# Start of PROVIDED TEXT

The price of water is rising across the Southwest as utilities look to cover the cost of the increasingly scarce resource, the infrastructure to treat and distribute it and the search for new supplies.



PHOENIX—Across the Southwest, water users are preparing for a future with a lot less water as the region looks to confront steep cuts from the Colorado River and states are forced to limit use to save the river. Farms are being paid to not farm. Cities are looking to be more efficient and find new water supplies. And prices are starting to go up. 

In Phoenix, the city’s Water Services Department is preparing to increase residents’ monthly water bills starting this October if the hike is approved by the city council. The city isn’t alone. Water providers throughout the entire Colorado River Basin have raised water rates, or are preparing to, to compensate for increasing costs of infrastructure repairs and water shortages along the river. Inflation is driving up the costs of resources to treat and deliver water to customers, and other additional fees are planned to incentivize conservation.

The issue is economics 101, said Casey Wichman, an assistant economics professor at Georgia Institute of Technology and a university fellow with Resources for the Future who studies water pricing. Providers along the basin are coming to terms with the diminishing supply in the river and the infrastructure that needs to be repaired or replaced, largely driven by the rapid growth in population. All of those drive up costs, he said. 

“The cheapest way to build new supply is just to get your customers to use less.” To do that, he said, water utilities often turn to raising rates, making the need to incentivize conservation another driver of the increasing price of water.  

Finding new water sources and getting people to conserve more is becoming increasingly important as the Southwest grapples with climate change and looks to shore up its supply.

The region has experienced more than 20 years of drought and decades of overallocation. Arizona’s supply from the Colorado River has already been extensively cut back, and under a proposal from the river’s Lower Basin states introduced last month and supported by the Biden Administration, the states would agree to cut an additional 3 million acre feet of water over the next three years to prevent Lake Mead and Lake Powell, the nation’s two largest reservoirs, from falling to levels that wouldn’t allow electricity generation at the Hoover and Glen Canyon dams, or the river stops flowing past the dams altogether. 


In recent years the Central Arizona Project, a 336-mile-long system that delivers Arizona’s allocation of Colorado River water to around 80 percent of the state’s population, has seen a nearly 25 percent cut in the amount of water that flows through its canal. 

“We’re spreading that cost over fewer acre feet. It’s really just that simple,” he said. “It doesn’t have anything to do with us having to do any major retrofits to accommodate less deliveries or change our business operations in a meaningful way. It’s just less water.”

This year, the cost of an acre foot of water, enough for about three homes for a year, is $217. Next year it will be $270. By 2028, CAP is expecting the price to rise to $323.

# End of PROVIDED TEXT
# Start of INPUT DATA

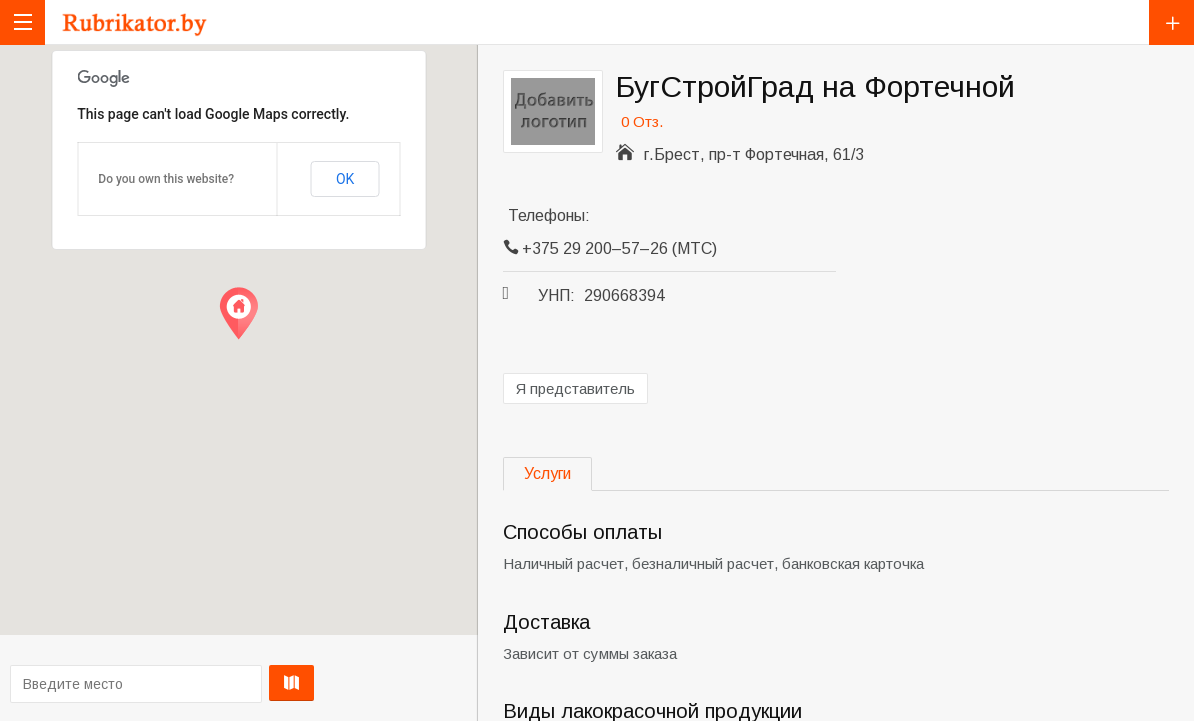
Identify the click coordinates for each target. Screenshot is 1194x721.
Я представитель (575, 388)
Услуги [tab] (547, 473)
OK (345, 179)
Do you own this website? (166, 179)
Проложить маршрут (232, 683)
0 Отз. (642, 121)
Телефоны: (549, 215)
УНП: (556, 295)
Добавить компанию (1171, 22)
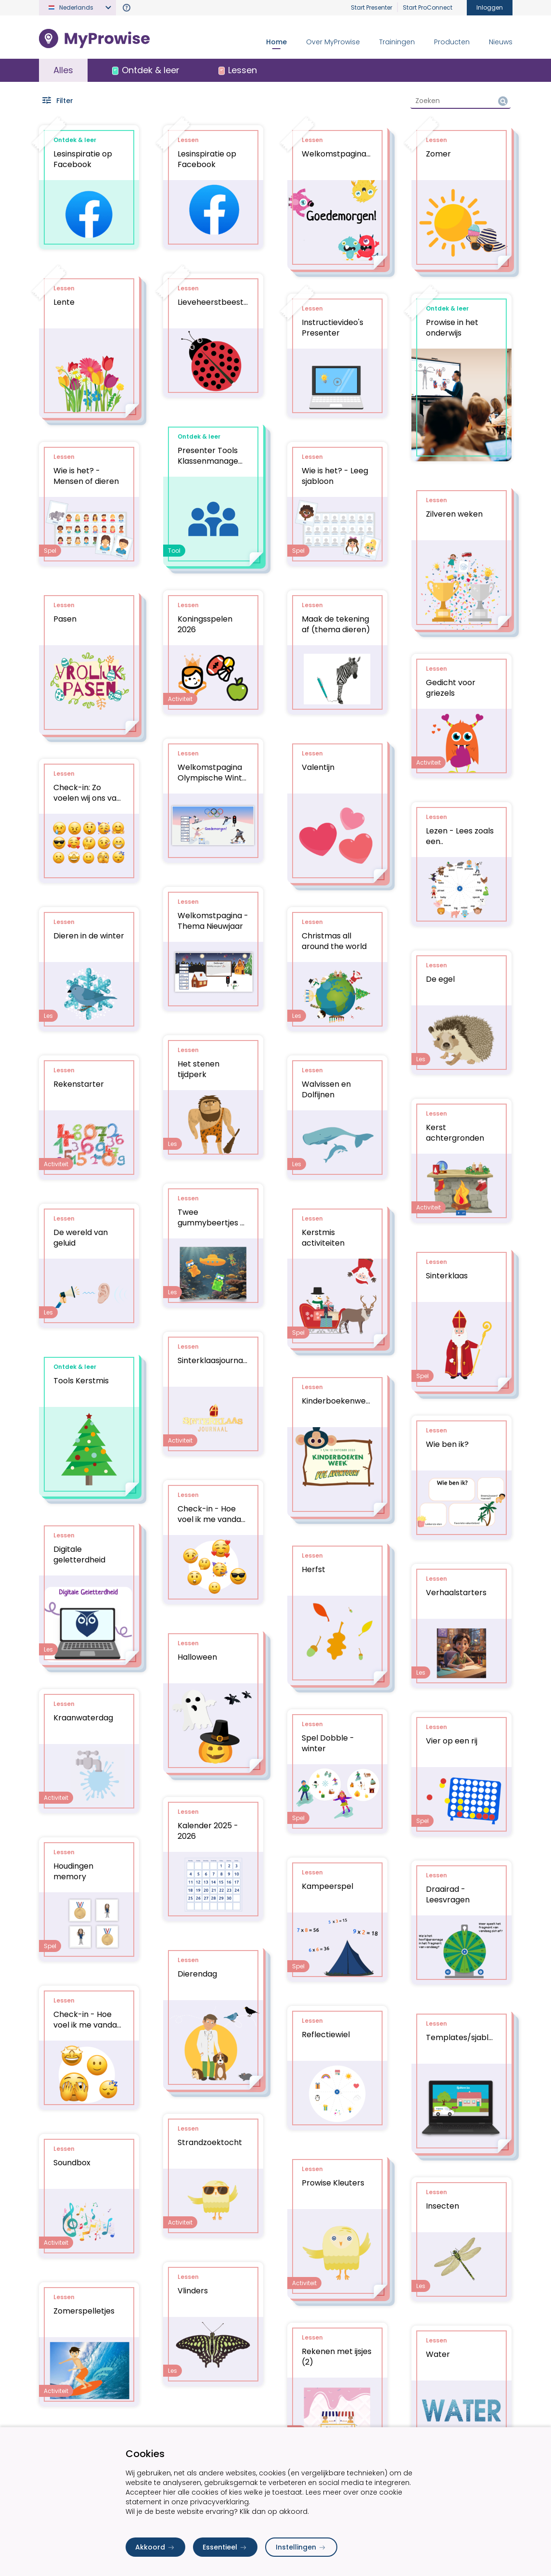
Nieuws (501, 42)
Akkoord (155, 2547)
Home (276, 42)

# End of INPUT DATA

[WHAT YOU NEED TO DO]
1. Answer these questions using the article on Southwest water prices.
(a) What does an acre foot of water cost this year?
(b) How long is the Central Arizona Project system?
(c) What position does Casey Wichman hold at Georgia Institute of Technology?
2. In the rows, substitute "Agree" for "Akkoord" in the part that opens with the line containing "0 Отз. (642, 121)" and runs through the end of the rows, with everything else unchanged. Give only those lines, and leave the pictures out.

[FULL ANSWERS]
1.
(a) $217
(b) 336 miles
(c) Assistant economics professor

2.
0 Отз. (642, 121)
Телефоны: (549, 215)
УНП: (556, 295)
Добавить компанию (1171, 22)
Nieuws (501, 42)
Agree (155, 2547)
Home (276, 42)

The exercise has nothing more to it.